Assignment:
Copy exactly the line containing "चीनी की जमाखोरी, कालाबाजारी" and all the lines that follow it to the end of the records, minus the pictures.

Stored data:
--
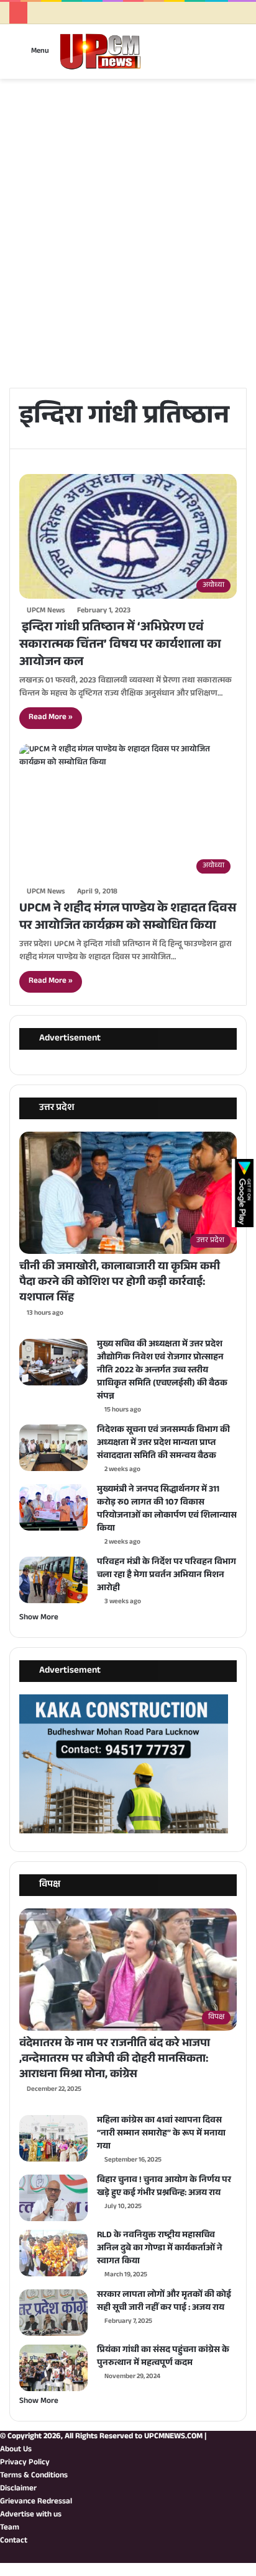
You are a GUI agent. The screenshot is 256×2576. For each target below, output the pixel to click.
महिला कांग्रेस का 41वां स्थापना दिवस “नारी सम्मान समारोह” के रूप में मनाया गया (161, 2134)
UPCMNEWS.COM (173, 2437)
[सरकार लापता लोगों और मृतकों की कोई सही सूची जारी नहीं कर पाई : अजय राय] (53, 2312)
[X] (243, 2556)
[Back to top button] (3, 2569)
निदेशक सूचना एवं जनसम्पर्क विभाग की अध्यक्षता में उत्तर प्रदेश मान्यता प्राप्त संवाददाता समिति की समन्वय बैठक (163, 1443)
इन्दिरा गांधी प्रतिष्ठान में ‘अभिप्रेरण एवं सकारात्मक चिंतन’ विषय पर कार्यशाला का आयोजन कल (120, 646)
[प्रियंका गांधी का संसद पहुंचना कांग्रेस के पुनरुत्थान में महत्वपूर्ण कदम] (53, 2368)
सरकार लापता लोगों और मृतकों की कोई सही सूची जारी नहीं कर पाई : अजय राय (164, 2302)
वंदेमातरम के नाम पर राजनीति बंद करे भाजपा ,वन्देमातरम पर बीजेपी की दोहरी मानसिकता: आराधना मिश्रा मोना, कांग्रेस (114, 2060)
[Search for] (232, 56)
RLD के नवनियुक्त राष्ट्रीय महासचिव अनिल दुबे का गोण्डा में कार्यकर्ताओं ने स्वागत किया (159, 2249)
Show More (38, 1618)
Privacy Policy (25, 2463)
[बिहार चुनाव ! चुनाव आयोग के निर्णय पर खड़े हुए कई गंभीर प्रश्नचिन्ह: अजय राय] (53, 2198)
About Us (16, 2450)
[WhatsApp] (213, 2556)
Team (9, 2528)
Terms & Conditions (34, 2476)
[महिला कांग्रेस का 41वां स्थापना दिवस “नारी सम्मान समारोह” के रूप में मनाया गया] (53, 2138)
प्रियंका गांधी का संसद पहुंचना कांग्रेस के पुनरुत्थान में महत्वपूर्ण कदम (163, 2357)
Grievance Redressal (36, 2502)
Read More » (51, 718)
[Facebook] (253, 2556)
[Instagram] (223, 2556)
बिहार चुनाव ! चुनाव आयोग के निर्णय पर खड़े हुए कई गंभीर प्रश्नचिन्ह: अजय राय (164, 2187)
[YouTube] (233, 2556)
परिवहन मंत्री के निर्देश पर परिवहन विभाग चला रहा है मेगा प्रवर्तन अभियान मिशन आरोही (166, 1575)
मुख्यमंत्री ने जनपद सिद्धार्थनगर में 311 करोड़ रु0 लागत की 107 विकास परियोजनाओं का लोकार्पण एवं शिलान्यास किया (167, 1510)
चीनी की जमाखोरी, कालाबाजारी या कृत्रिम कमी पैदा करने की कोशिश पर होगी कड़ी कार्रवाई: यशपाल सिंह (119, 1283)
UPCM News (46, 611)
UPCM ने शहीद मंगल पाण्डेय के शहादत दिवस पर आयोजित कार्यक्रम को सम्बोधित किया (127, 918)
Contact (13, 2541)
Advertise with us (31, 2515)
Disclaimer (18, 2489)
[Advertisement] (128, 250)
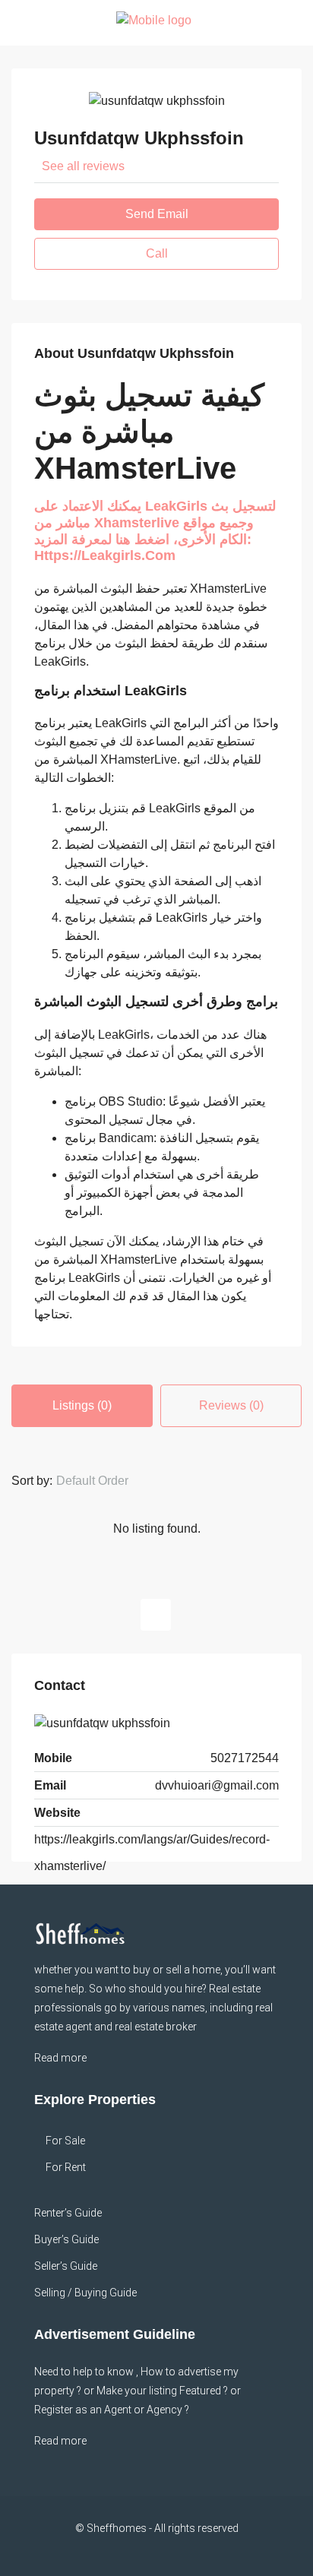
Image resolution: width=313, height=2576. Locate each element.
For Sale (65, 2141)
--
Exercise answer:
चीनी की जमाखोरी, कालाबाजारी या कृत्रिम कमी पैदा करने की कोशिश पर होगी कड़ी कार्रवाई: यशपाल सिंह (119, 1283)
UPCM News (46, 611)
UPCM ने शहीद मंगल पाण्डेय के शहादत दिवस पर आयोजित कार्यक्रम को सम्बोधित किया (127, 918)
Contact (13, 2541)
Advertise with us (31, 2515)
Disclaimer (18, 2489)
[Advertisement] (128, 250)
Image resolution: width=313, height=2576. Locate each element.
For Sale (65, 2141)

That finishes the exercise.